Even before that, though, when I was 18, John Cage and Merce Cunningham spent a week at Carnegie Mellon, where I was an undergrad, as artists-in-residence. In an impromptu concert one night, Cage found a chain in the dance studio and dragged it over piano strings — very inspiring to a kid from the suburbs. After seeing Cunningham perform, I started taking dance classes. I was the only male dancer in my class, and instantly they had me performing onstage. After a year I realized I wasn’t cut out to be a dancer. At the time, I was rebelling against painting. My first painting professor at Carnegie Mellon was Gandy Brodie, a charismatic second-generation Abstract Expressionist and a friend of Willem de Kooning who seemed to me very conservative. By the time I went to CalArts I was ready to give up painting.

JS: Can we go back even further into your past — into your childhood?

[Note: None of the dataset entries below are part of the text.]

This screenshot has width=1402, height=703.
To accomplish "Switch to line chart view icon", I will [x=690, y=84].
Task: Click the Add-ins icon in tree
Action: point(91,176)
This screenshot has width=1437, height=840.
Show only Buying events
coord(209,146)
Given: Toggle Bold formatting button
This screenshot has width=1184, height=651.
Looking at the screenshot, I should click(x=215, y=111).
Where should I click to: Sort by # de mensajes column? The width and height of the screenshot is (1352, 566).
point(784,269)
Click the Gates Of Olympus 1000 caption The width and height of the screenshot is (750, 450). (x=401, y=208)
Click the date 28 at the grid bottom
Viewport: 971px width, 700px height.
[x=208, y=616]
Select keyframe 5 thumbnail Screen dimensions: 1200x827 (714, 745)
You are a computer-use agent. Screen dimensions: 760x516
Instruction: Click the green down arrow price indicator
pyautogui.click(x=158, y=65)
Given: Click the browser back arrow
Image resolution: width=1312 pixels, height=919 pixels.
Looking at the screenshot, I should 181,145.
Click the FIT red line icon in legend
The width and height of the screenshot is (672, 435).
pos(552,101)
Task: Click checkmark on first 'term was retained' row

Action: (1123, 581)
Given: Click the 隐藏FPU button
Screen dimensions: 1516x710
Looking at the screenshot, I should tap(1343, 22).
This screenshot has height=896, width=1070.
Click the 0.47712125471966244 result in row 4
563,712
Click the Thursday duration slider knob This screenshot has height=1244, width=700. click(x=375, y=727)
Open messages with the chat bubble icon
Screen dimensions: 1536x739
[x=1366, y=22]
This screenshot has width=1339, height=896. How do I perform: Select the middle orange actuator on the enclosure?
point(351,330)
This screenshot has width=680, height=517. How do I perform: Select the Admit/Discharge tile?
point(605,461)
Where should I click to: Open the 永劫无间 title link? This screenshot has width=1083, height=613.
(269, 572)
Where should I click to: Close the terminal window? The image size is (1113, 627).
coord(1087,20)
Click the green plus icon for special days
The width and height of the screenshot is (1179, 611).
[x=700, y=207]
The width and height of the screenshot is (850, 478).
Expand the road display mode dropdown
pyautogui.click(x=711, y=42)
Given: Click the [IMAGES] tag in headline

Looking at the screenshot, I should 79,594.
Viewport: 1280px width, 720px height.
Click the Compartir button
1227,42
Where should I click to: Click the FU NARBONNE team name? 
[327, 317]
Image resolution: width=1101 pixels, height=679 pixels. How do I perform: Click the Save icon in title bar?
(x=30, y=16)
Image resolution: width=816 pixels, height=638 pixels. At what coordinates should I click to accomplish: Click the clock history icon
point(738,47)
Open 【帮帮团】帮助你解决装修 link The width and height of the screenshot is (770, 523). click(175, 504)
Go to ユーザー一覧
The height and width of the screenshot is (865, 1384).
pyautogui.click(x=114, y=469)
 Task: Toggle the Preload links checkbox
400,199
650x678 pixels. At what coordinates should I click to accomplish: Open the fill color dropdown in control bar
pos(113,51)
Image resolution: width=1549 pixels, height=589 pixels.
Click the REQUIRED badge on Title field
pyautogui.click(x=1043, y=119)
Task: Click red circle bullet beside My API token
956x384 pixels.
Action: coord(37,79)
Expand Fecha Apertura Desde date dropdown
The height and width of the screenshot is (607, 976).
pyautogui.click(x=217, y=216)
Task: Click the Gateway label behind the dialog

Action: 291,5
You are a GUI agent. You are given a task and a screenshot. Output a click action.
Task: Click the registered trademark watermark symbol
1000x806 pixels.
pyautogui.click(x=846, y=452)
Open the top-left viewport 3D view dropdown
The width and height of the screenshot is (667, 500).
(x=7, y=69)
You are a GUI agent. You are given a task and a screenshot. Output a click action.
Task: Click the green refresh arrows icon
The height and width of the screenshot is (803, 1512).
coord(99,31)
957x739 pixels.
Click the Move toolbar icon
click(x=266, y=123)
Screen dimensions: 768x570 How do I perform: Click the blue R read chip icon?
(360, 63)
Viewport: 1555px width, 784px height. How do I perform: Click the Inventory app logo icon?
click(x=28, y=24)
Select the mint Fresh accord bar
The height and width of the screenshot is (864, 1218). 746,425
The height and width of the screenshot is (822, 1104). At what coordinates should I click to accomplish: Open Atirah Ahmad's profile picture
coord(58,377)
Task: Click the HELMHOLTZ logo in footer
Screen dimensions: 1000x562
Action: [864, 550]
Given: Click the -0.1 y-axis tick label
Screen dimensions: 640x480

JW: My grandfather aspired to be an American Impressionist painter. He died before I was born, but his paintings and palette loomed large in my imagination as a kid. My father took up watercolors when I was about 5, and I vividly remember standing beside a rushing river while he painted. A few years later, I took his enamel watercolor palette and started using it myself. As a teenager, I was interested in the early sound-based paintings by Charles Burchfield. Burchfield interpreted moods and nature sounds — cicadas, frogs, wind — with certain shorthand markings, to actually create paintings of sound.